▶ **EXERCISE INSTRUCTIONS**
Find the line holding "Chính sách đổi trả - bảo hành (394, 2320)" in the entries below. Give it again exactly, along with every line after it up to and including the line holding "file đính kèm (198, 1135)".

▶ **THE INPUT**
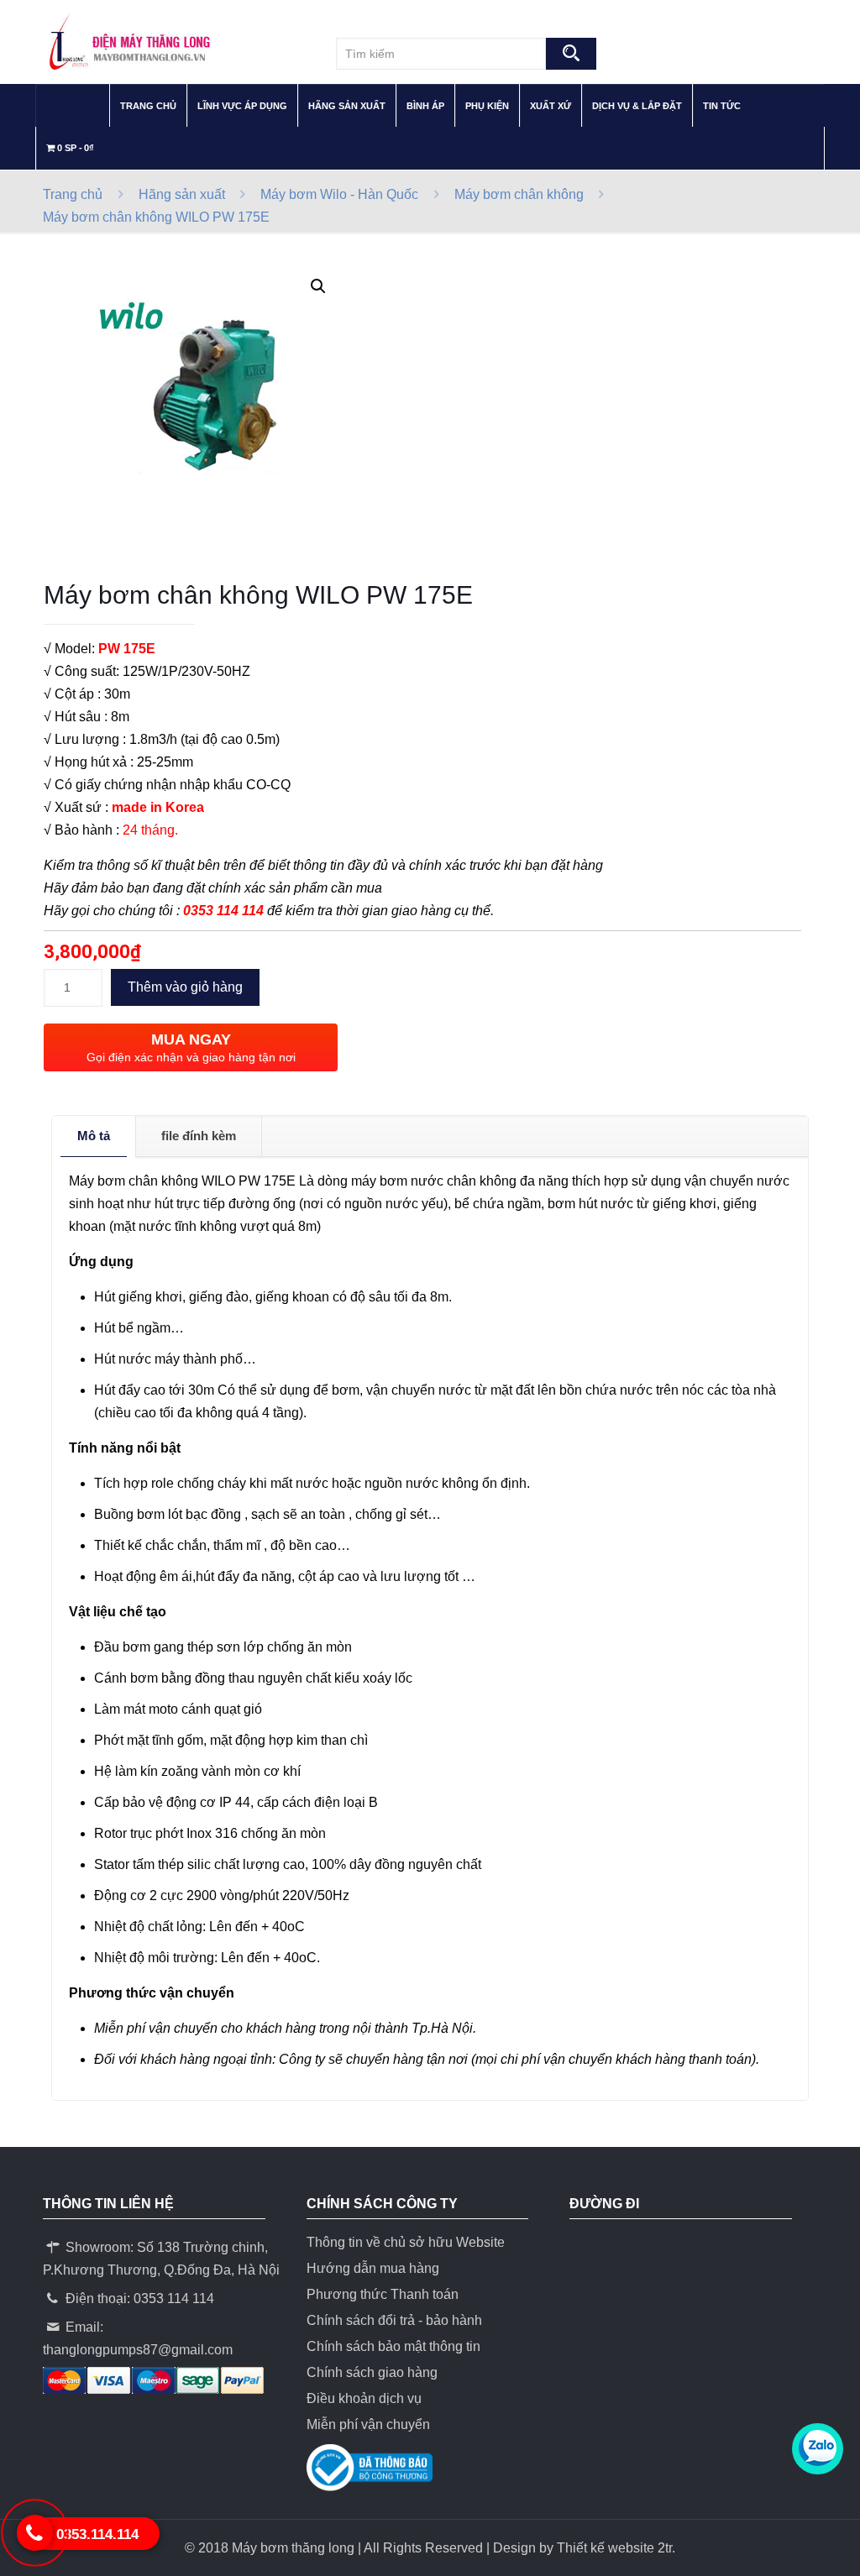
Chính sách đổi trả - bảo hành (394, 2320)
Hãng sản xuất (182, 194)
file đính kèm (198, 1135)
...
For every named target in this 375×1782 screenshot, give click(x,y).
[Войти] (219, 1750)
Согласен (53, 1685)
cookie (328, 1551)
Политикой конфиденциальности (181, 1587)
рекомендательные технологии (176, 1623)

▶ **EXERCISE RESULT**
Chính sách đổi trả - bảo hành (394, 2320)
Hãng sản xuất (182, 194)
file đính kèm (198, 1135)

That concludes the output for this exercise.